España cuenta con planes nacionales de adaptación al cambio climático desde el año 2006; sin embargo, cuando se suceden fenómenos climáticos extremos, como la borrasca “Filomena”, o pandemias como la Covid-19, se pone de manifiesto nuestra vulnerabilidad y falta de resiliencia ante perturbaciones que tienen su origen en la actividad humana. Lo dramático es que España no está preparada para enfrentarse al cambio climático.
Hace un año se aprobó la declaración de emergencia climática; sin embargo, como ha explicado el biólogo del CSIC Fernando Valladares, se ha destacado antes la conexión entre el coronavirus y la reducción de emisiones de gases con efecto invernadero que la conexión que existe entre el aumento de las emisiones y el origen de las pandemias. Se olvida que una naturaleza bien conservada es lo que nos protege del clima y de nuevas enfermedades.
La borrasca “Filomena” ha provocado debates inútiles y exasperantes. Pero solo los meteorólogos acertaron en el aviso y en el diagnóstico. El calentamiento ha alterado la circulación atmosférica y los episodios climáticos son cada vez más extremos y frecuentes. Su origen está en el deshielo del Ártico, pero ese debate no interesa porque obliga a hablar de los límites del planeta y del crecimiento o de la necesidad de conservar los ecosistemas y la biodiversidad.
La ola de frío de enero ha demostrado que los usos que hacemos de la energía no nos protegen de los efectos del cambio climático. La regulación eléctrica sigue incentivando el consumo de energía para asegurar primero los ingresos del sistema eléctrico convencional y la rentabilidad de un mix desequilibrado por la falta de generación distribuida, antes que el ahorro energético y un precio transparente de la electricidad.
Tampoco los edificios y viviendas se construyen o reforman pensando en las necesidades de sus ocupantes ante situaciones de pandemia o variaciones climáticas extremas. En el transporte hemos disfrutado unos días de la ciudad sin coches y sin emisiones; pero es evidente que tantos años multiplicando la circulación de vehículos de combustión por las mismas calles y alimentando calefacciones con carbón, petróleo y gas han convertido las ciudades en entornos inhóspitos y, en palabras del profesor de la UPM César García Aranda, en destructoras de ecosistemas.

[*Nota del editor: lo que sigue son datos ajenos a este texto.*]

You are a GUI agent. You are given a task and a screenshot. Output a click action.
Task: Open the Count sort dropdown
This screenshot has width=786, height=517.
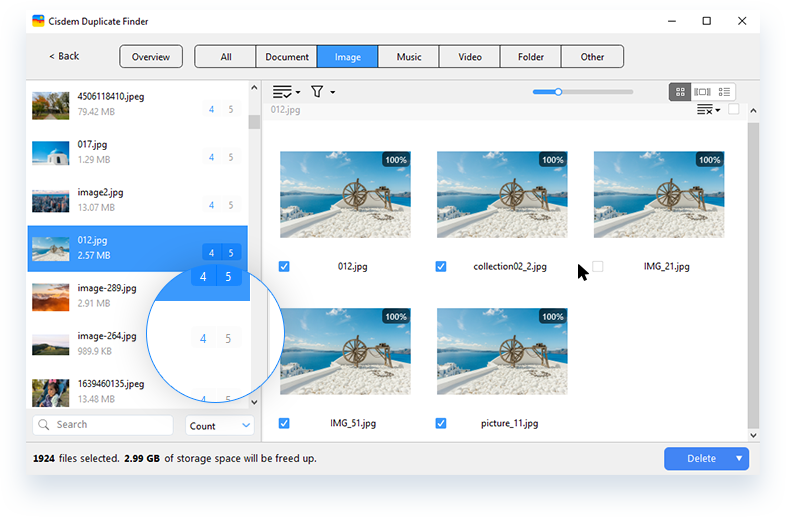(x=220, y=426)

A pesar de que las directivas europeas establecen la fórmula para reducir las emisiones y abaratar la energía con generación distribuida y gestión de la demanda con el control del consumidor, los mercados energéticos mantienen las barreras a la competencia de las nuevas formas de autogenerar, agregar y consumir la electricidad. La regulación medioambiental es incoherente, como la taxonomía aprobada por la Unión Europea que, con criterios como los de neutralidad tecnológica o actividades facilitadoras, permitirá más inversiones contaminantes a gran escala que se etiquetarán como verdes y se financiarán con fondos públicos.

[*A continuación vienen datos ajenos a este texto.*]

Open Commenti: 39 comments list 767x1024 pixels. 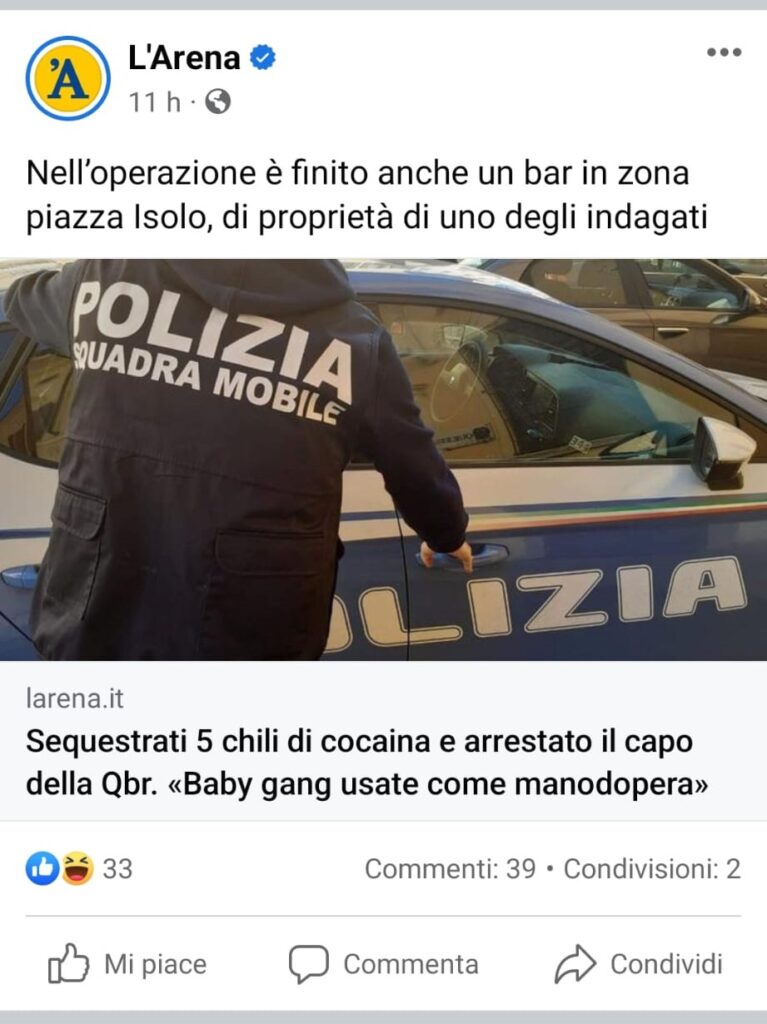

La sostenibilidad ya es un concepto fagocitado por el mercado, que lo ha relegado exclusivamente como valor reputacional para empresas e instituciones. La relación entre la energía, la biodiversidad y la salud no entra en los balances económicos ni en la política de compartimentos estancos que practican todas las administraciones públicas, en las que cada negociado solo entiende de lo suyo.

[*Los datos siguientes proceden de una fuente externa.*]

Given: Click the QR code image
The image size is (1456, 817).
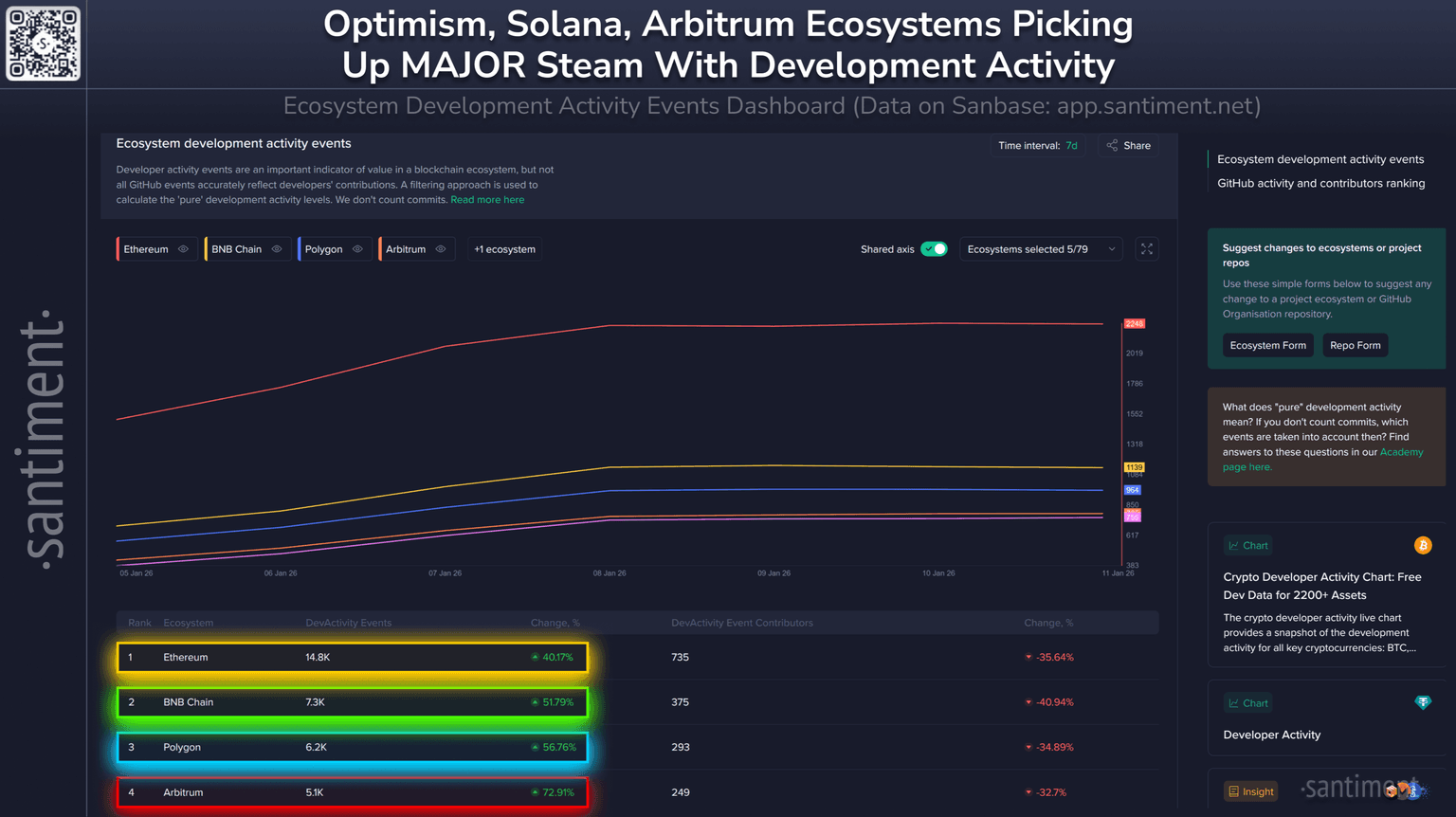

Para que la sociedad y la economía se adapten al cambio climático es preciso cambiar el mercado a través de un modelo energético más productivo que rentista, con menos energía centralizada y más energía de proximidad, con el uso masivo de renovables distribuidas y de economía circular, sin residuos ni emisiones, que asigne un valor a la eficiencia y ahorro de energía y que respete el territorio y su biodiversidad.
Si en esta crisis hemos aprendido a escuchar y respetar a los científicos, es hora de hacer lo mismo con los biólogos.